P-TEFb modulates SEC protein assembly. (A) Cdk9 kinase activity is required for the assembly of SEC Cells overexpressing HA-AFF4 were treated with Flavopiridol and subjected to immuno-precipitation with αHA IgG, followed by western blot analysis with the indicated antibodies to detect endogenous SEC and P-TEFb protein subunits. Western blot for input represent 10% of total lysate. (B) KO of cyclin T1 expression disrupts SEC/AFF4 assembly. Wild-type HEK, or cells that are depleted of cyclin T1 (cyclin T1 KO) were transfected with HA-AFF4 and subjected to immuno-precipitation with αHA IgG, followed by western blot with the indicated antibodies for detecting SEC and P-TEFb protein subunits.

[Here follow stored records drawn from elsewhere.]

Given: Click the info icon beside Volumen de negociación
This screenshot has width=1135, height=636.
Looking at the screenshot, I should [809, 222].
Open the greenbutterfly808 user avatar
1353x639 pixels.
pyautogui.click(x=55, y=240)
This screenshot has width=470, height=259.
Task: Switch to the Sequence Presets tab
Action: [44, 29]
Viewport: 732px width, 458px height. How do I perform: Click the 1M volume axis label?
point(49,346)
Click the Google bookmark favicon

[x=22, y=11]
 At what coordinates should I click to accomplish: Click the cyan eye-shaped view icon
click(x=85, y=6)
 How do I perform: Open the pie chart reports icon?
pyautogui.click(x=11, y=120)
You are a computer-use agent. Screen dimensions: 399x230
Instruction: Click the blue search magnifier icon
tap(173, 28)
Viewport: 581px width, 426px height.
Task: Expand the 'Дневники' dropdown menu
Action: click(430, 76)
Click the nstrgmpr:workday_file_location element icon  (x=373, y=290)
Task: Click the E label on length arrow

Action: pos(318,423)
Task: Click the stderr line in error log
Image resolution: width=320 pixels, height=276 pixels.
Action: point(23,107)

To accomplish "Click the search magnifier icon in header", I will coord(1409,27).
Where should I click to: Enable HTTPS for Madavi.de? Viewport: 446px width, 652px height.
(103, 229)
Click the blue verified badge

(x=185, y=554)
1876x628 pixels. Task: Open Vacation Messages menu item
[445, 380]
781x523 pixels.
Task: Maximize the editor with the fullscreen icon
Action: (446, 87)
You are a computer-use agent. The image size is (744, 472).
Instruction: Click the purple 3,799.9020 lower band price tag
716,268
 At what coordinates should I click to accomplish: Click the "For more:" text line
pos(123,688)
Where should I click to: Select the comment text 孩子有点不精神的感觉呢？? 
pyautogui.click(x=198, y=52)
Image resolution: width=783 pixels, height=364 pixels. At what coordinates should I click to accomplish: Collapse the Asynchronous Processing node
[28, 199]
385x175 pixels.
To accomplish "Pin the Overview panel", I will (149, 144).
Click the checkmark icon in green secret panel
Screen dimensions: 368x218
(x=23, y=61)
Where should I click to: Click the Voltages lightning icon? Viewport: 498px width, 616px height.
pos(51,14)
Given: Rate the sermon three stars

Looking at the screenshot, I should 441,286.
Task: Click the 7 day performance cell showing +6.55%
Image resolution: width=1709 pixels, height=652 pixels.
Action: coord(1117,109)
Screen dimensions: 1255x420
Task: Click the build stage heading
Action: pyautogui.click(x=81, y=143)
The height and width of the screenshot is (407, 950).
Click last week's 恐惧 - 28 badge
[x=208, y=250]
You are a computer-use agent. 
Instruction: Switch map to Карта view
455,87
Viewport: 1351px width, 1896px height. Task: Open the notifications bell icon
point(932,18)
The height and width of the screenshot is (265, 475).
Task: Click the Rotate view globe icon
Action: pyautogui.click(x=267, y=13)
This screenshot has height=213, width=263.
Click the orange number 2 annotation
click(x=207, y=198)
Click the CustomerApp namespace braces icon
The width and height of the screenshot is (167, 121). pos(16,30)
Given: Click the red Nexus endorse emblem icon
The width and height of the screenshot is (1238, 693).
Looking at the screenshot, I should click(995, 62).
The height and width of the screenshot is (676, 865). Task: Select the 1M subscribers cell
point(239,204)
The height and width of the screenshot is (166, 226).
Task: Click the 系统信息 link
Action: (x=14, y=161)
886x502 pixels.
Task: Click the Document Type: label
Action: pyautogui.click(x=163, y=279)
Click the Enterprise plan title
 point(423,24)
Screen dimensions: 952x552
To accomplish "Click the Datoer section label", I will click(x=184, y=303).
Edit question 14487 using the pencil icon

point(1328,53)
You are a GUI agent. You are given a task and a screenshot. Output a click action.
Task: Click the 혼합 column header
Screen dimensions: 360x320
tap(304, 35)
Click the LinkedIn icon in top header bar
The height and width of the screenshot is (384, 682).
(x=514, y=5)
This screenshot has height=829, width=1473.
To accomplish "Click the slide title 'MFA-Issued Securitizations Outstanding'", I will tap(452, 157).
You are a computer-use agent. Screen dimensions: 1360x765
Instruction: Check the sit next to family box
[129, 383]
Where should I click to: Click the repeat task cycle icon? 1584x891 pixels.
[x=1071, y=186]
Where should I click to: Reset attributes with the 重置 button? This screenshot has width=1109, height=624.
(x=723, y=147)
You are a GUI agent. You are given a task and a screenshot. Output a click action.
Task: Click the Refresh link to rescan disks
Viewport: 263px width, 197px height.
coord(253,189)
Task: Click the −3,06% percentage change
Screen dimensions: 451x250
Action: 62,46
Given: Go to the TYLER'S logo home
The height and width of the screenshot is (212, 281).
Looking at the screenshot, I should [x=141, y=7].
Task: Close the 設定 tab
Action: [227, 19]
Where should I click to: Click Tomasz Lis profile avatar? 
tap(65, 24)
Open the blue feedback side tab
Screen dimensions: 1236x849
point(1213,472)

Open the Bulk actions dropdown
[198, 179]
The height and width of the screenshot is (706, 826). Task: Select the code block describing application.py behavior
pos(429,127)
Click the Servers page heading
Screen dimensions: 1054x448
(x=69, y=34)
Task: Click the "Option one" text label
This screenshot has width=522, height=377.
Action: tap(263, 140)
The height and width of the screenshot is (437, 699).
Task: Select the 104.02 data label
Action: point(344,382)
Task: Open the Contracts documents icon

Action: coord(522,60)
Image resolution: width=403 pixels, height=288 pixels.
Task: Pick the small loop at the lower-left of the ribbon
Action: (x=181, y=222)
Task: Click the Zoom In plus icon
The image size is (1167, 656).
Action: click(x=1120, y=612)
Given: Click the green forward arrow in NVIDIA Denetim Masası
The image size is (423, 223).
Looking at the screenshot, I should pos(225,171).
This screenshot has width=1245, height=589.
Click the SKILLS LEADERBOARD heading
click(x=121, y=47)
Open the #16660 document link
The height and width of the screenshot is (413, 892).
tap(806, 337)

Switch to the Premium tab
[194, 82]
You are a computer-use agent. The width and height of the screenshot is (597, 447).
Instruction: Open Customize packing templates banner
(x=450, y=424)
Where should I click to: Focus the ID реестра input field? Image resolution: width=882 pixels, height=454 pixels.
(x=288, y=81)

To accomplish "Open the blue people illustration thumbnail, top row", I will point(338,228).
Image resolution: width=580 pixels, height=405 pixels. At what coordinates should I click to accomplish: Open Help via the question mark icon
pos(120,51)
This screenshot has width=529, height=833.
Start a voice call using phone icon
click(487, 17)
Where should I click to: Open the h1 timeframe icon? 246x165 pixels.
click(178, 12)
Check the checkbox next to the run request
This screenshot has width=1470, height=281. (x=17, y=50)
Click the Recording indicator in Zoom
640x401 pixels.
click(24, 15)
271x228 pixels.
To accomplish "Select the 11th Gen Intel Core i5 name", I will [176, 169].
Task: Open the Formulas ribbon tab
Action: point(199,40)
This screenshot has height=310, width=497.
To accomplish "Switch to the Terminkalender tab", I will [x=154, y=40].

Western blot analysis for input represents 10% of total cell lysate. (C) AFF4 is phosphorylated by P-TEFb in cells. Phos-tag analysis of HA-AFF4 purified from control cells or cells treated with Flavopiridol. Cells were lysed 48 hours post transfection and subjected to SDS-PAGE analysis and western blot on Phos-tag acrylamide SDS-PAGE (Wako) as described. (D) AFF4 is phosphorylated by P-TEFb in cells. HA-AFF4 full-length and HA-AFF4–300 were expressed in cells, and 48 hours later were harvested and lysed. Cell lysate was subjected to immuno-precipitation with αHA and precipitated proteins were extensively washed before used as substrates for in-vitro kinase assay in the presence or absence of recombinant P-TEFb (Millipore). Recombinant GST-CTD was purified from bacteria and used as a positive control for P-TEFb phosphorylation. Proteins were analyzed on SDS-PAGE and western blot analysis using the “pIMAGO®-biotin Phosphoprotein Detection Kit” for the detection of protein phosphorylation.